IL-2, interleukin-2; NA, data not available; PNET, pancreatic neuroendocrine tumor; RCC, renal cell cancer; Ref., reference.

PCI is usually diagnosed by CT, as in the present case. The other imaging examination that may be useful for diagnosis of PCI is a plain X-ray film of the abdomen. Treatment of PCI depends on its etiology and ranges from conservative management to surgery. Conservative management includes simple observation, hyperbaric oxygen therapy, parenteral nutrition, and administration of antibiotics. Surgery is needed when PCI is complicated by perforation, for the management of primary conditions like intestinal ischemia or obstruction, or when conservative therapy fails. Exclusion of conditions that need surgical treatment is important to avoid unnecessary surgery. In the present case, there was no indication for surgery because there were no signs of intestinal perforation, ischemia, or obstruction. It has been suggested that the WBC is significantly correlated with ischemia complicating PCI [4]. The WBC was within the normal range in the present patient. Because more severe conditions such as perforation may be associated with PCI [10], prompt identification of sunitinib as the cause is important and clinicians must be aware of this rare adverse effect. When PCI is induced by a medication, discontinuation of the relevant drug should be considered [2, 9, 11, 12]. Although sunitinib was effective for recurrent GIST in the present case, it was discontinued because of the risk of severe complications such as intestinal perforation [10]. After discontinuation of sunitinib, PCI recovered promptly in the present case and there was no recurrence. According to one case report, sunitinib was reintroduced after resolution of PCI and there was no recurrence [8]. We decided not to restart sunitinib in the present patient, considering the risk of recurrent PCI and its complications, as in other reports [9, 11, 12].

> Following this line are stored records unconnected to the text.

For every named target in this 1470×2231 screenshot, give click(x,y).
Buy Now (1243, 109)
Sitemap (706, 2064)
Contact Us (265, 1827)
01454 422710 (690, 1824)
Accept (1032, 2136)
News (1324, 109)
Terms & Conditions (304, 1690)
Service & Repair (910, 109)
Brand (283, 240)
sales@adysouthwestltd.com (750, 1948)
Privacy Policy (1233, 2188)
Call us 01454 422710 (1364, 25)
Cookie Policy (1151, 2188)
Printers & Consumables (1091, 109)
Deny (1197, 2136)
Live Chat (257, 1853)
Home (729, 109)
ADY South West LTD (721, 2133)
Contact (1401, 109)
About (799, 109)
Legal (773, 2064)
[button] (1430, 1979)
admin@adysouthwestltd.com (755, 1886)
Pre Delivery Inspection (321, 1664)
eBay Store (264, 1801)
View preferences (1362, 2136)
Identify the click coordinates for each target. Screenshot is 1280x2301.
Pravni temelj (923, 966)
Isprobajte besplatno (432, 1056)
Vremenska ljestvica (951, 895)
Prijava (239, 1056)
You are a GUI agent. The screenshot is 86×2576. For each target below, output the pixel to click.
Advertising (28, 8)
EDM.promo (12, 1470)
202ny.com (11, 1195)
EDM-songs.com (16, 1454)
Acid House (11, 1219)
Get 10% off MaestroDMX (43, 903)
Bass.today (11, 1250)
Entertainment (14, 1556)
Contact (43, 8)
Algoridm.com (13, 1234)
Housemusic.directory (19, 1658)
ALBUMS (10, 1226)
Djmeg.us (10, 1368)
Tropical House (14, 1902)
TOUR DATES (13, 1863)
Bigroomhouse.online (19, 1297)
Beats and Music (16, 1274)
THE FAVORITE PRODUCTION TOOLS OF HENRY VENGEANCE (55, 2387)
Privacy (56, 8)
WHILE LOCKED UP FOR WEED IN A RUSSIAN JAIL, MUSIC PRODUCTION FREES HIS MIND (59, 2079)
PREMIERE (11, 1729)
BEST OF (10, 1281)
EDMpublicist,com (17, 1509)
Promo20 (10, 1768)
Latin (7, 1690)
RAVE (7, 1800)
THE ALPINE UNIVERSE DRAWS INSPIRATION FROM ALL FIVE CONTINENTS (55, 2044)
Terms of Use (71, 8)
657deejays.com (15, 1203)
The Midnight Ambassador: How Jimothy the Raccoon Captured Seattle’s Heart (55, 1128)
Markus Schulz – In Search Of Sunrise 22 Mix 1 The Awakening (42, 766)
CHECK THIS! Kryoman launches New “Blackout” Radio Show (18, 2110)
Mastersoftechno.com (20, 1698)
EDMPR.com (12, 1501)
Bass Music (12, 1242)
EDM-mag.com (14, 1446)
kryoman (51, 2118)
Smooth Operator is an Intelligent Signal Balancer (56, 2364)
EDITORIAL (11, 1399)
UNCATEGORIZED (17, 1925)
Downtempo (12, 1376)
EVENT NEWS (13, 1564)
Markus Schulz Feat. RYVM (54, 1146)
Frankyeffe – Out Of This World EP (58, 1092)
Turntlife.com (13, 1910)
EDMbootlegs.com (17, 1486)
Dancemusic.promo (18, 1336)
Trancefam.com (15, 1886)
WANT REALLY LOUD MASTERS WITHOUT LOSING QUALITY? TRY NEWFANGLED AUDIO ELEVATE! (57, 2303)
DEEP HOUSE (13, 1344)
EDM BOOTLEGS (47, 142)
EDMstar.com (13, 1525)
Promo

In conclusion, we experienced a rare case of PCI related to sunitinib that was promptly diagnosed after the onset of abdominal symptoms. PCI resolved completely after discontinuation of sunitinib. Early diagnosis of PCI related to sunitinib is important, so clinicians should be aware of this rare adverse effect.

Statement of Ethics

Consent for publication has been obtained from the patient.

Disclosure Statement

The authors declare no conflicts of interest.